Collage of houses within geometric frames, set against a coastal town. Text reads "A Market of Many Shapes" in bold red letters.

As a broker who practices across all categories of real estate, I am struck by how different the various segments of the market are performing right now. 


On the commercial front, the office market remains in flux with national vacancy rates at 20.8%, and in the greater San Francisco Bay Area older Class B buildings are running at over 28% vacancy, but there is a growing trend towards repurposing office uses to residential, which is attracting developer capital as pricing becomes more attractive. 

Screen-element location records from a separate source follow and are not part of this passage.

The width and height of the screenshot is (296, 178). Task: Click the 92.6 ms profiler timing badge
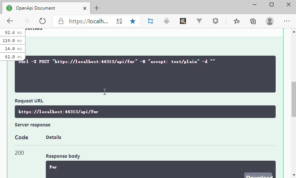click(x=13, y=32)
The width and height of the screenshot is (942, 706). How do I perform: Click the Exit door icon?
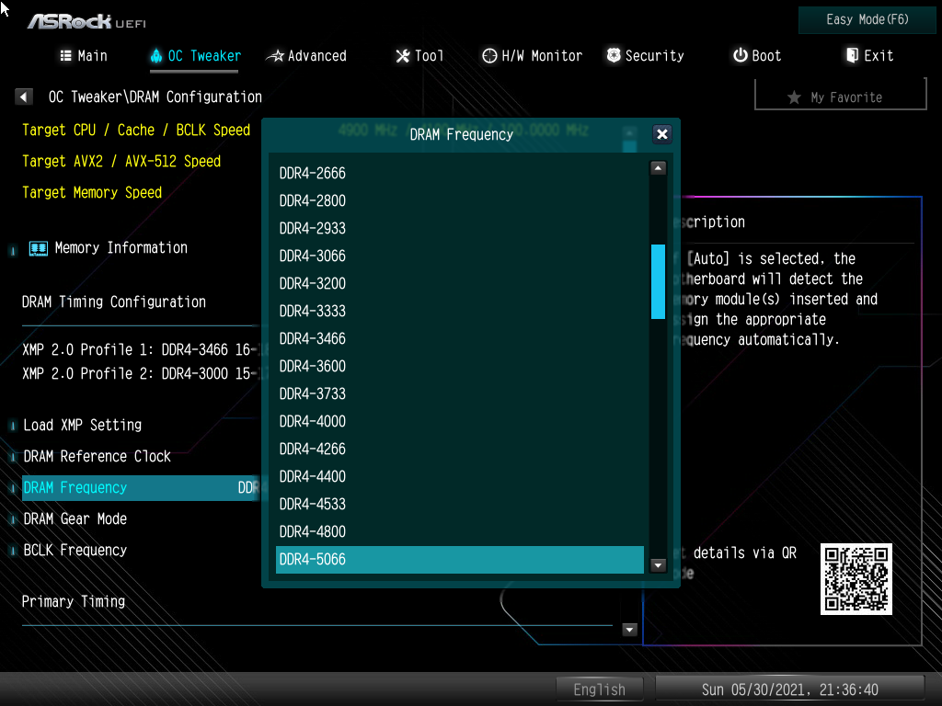[852, 56]
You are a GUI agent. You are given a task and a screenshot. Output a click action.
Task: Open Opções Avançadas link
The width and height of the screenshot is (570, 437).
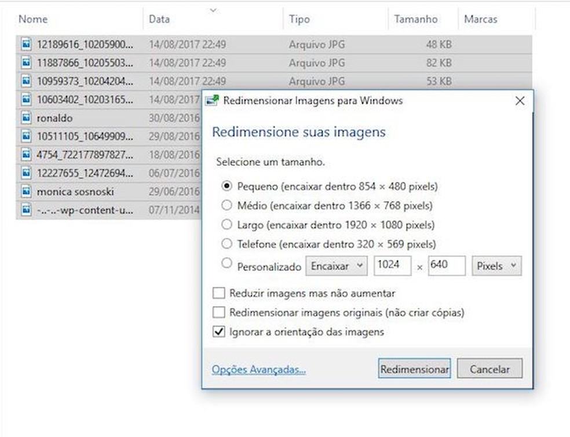tap(259, 369)
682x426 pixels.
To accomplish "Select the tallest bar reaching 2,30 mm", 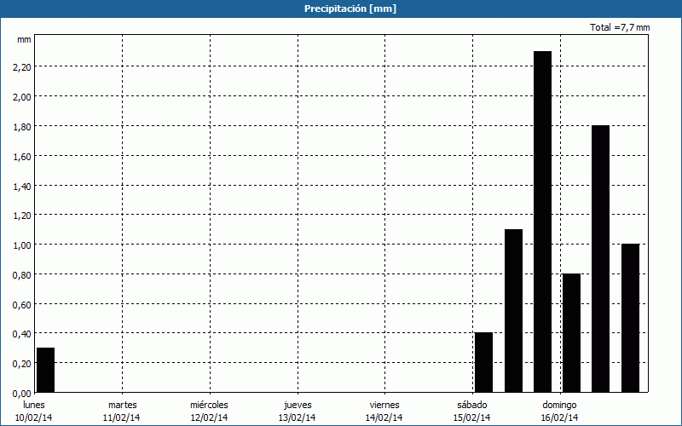I will point(543,222).
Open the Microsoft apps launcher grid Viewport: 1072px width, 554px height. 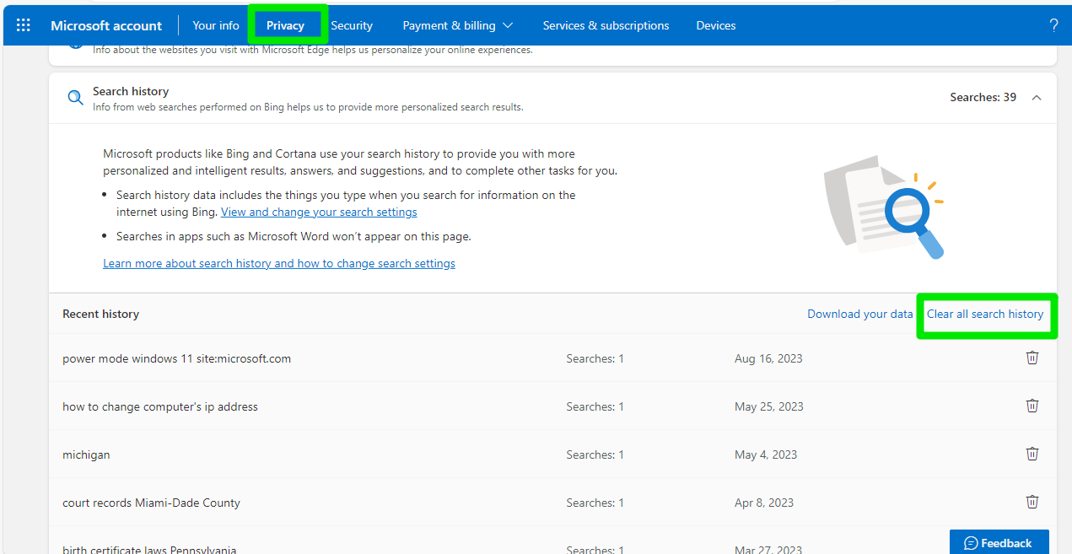tap(24, 25)
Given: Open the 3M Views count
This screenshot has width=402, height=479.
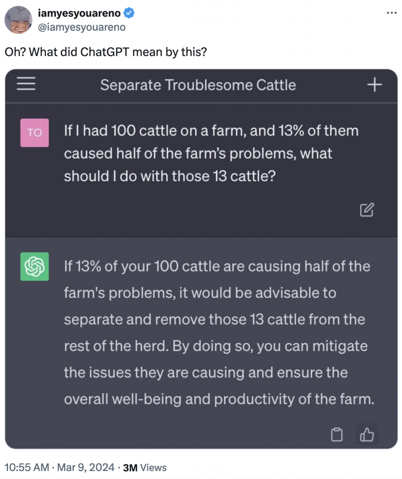Looking at the screenshot, I should pos(144,467).
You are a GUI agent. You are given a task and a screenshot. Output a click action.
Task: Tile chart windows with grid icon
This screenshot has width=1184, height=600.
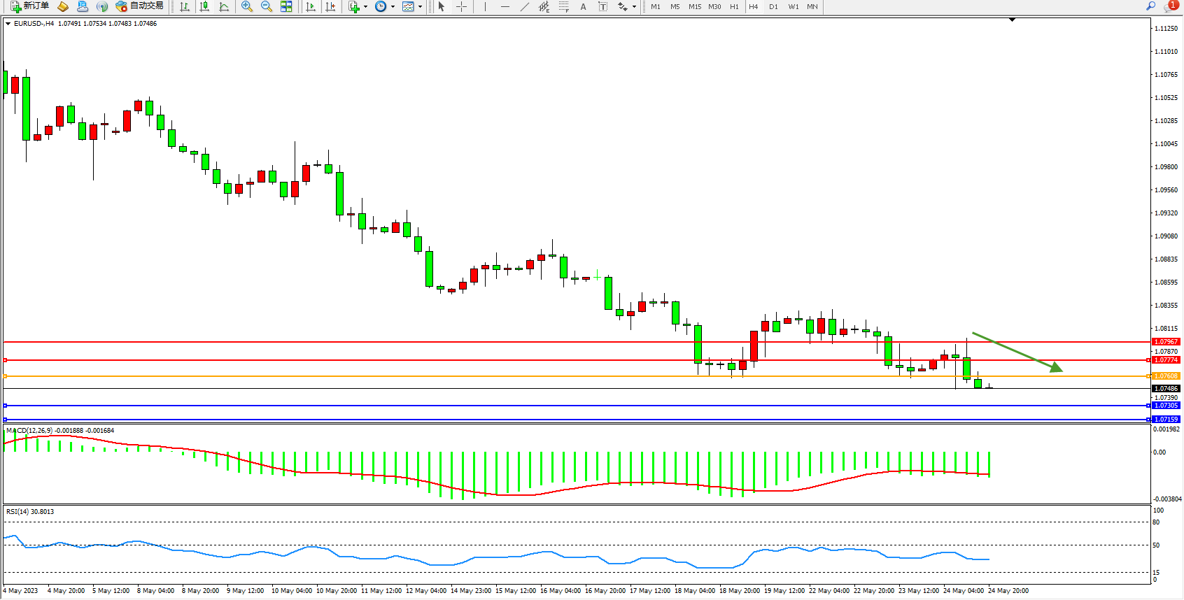point(286,6)
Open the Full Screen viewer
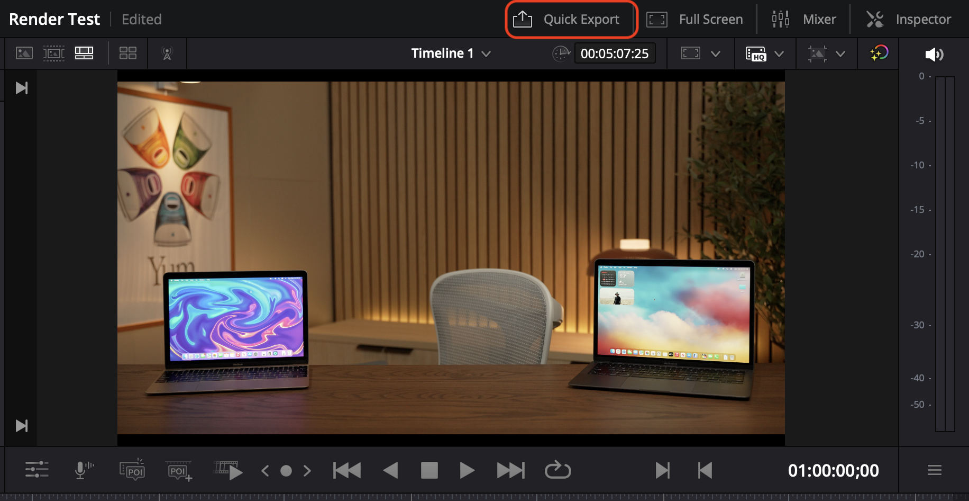Viewport: 969px width, 501px height. (x=695, y=20)
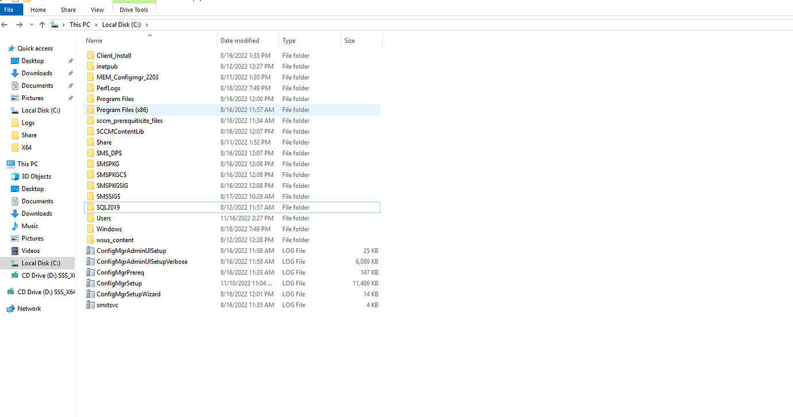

Both office buildings and hotels have a large percentage of their loans coming due this year, which indicates the probability of more distressed sales on the way for both these property types nationwide, although in our county hotels are performing strongly with occupancy rates remaining in the mid-to-high 70’s.


Industrial buildings have been one of the stronger sectors at the national level with vacancy rates at around 8.5%, but rent rates up 2.5% nationwide, while locally supply remains tight and rents remain at healthy levels. 


Retail at the national level has been surprisingly strong with vacancy rates across the country in the 5.2%-5.8% range, but when you drive down Pacific Avenue and count the number of vacant storefronts it paints a different picture. With a lot of those buildings up for redevelopment, many landlords don’t want to offer long-term leases and many business owners remain hesitant to move into the area while there is continuing construction underway and anticipated as the push continues to add affordable housing.


Our local residential rental market recently made national headlines citing a statistic that the average price of a 2BR rental in Santa Cruz is over $4,000 and requires an hourly wage of over $80 per hour to afford. This seems overblown when reviewing the available inventory where we see many 2BR units renting for well under that amount, but the cost of housing indeed remains a major issue for a large segment of our population.


As well, high interest rates on loans have pushed many would-be buyers into the rental market driving demand up at the same time of year when we see the annual student housing rush, but this is bound to subside once school goes back into session. Moreover, if interest rates come back down as anticipated, we should see increasing numbers of buyers and renters able to find decent housing for a decent price as we move into next year.


Last but not least, for buyers and sellers of residential real estate the statistics are all over the map right now, with some homes getting snapped up quickly after drawing multiple offers, while others are getting passed over and forced to reduce their prices. 


In this multi-faceted market, only one thing is for certain: With so many moving parts and cycles converging, now more than ever it pays to do some more careful analysis and on occasion consider increasingly creative strategies before planning your next move.